Introduction:
For adult patients who do not meet indications to surgery, the calcimimetic cinacalcet is approved for primary hyperparathyroidism (HPT), decreasing calcium and parathyroid hormone (PTH) levels. This drug is largely used in adults, but may be a challenge in daily practice in children, because of the risk of hypocalcemia, increased QT interval and drug interactions. A few pediatric cases have highlighted its potential interest in children with HPT; the aim here is to report the French pediatric experience in this setting.
Material and methods:
We retrospectively analyzed data from 19 pediatric patients from 7 tertiary French centres who received cinacalcet for HPT. The results are presented as median (interquartile range).
Results:
At a median age of 12.2(2.5–14.8) years, 19 patients received Cinacalcet for primary HPT (12 patients with inactive CaSRmutation, 1 patient with CD73 mutation, 1 patient with PHEX mutation, 1 patient with multiple endocrine neoplasia and 4 patients with primary HPT of unknown etiology). Cinacalcet was introduced at an estimated glomerular filtration rate (eGFR) of 123(120–131) mL/min/1.73 m2, plasma calcium of 2.98 (2.87–3.10) mmol/L, age-standardized (z score) phosphate of -2.7(-3.2;-1.9), total ALP of 214(111-225)UI/L, 25-D of 42(22-46) nmol/L, and PTH of 59(42–80) ng/L. The starting daily dose of cinacalcet was 0.7(0.6–0.9) mg/kg, with a maximum dose of 1.0(0.9–1.3) mg/kg per day.

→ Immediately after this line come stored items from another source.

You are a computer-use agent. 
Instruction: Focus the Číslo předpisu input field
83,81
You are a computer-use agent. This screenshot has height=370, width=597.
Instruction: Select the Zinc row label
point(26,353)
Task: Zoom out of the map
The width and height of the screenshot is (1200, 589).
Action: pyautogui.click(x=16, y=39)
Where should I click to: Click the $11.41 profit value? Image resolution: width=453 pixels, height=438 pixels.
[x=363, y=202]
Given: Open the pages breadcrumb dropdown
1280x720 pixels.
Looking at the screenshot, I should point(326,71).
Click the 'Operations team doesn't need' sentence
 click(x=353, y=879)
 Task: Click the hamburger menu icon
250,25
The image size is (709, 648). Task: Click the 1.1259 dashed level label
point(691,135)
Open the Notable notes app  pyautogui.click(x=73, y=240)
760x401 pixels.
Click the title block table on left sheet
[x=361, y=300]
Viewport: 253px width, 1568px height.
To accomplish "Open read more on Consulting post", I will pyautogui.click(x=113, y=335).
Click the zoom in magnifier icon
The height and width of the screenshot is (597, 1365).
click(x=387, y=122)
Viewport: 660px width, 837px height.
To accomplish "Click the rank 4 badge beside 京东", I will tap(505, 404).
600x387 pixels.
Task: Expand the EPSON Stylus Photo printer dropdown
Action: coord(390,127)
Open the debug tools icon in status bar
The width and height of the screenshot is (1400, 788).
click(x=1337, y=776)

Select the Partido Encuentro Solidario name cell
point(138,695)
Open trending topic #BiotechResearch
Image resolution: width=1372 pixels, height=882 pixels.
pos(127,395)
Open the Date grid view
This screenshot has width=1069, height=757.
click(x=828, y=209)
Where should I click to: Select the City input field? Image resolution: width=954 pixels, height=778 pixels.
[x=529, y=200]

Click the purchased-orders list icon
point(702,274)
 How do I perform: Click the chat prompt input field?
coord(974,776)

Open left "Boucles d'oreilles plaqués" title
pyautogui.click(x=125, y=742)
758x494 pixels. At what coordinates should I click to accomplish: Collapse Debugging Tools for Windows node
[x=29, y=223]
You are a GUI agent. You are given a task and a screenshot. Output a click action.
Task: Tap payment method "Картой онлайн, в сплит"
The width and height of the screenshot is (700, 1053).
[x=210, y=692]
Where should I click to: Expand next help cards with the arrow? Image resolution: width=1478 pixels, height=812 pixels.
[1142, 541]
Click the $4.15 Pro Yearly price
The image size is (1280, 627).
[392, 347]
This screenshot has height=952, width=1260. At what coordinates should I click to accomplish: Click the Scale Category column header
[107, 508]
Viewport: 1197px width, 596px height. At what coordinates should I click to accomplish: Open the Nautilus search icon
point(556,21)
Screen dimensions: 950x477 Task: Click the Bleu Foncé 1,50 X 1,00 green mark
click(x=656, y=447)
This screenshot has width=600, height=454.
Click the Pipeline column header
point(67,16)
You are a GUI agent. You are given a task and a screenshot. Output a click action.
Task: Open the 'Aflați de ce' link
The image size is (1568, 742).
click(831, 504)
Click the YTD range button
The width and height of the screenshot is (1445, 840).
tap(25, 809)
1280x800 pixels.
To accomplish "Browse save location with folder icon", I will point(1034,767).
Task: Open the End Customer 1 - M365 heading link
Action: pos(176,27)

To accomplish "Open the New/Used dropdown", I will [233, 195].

With a follow-up of 2.3(1.3–4.3) years on cinacalcet therapy, PTH remained stable at 44(35–59) ng/L (p=NS), as did eGFR, 25-D, ALP and phosphate and urinary calcium levels. In contrast, plasma calcium levels significantly decreased to 2.73(2.58–2.90) mmol/L (p=0.03). Nephrocalcinosis was not reported but one patient displayed nephrolithiasis. Cinacalcet was withdrawn in one patient (no side effect was reported).
Conclusions:
These results suggest that off-label cinacalcet in pediatric HPT controls hypercalcemia without significant side effects.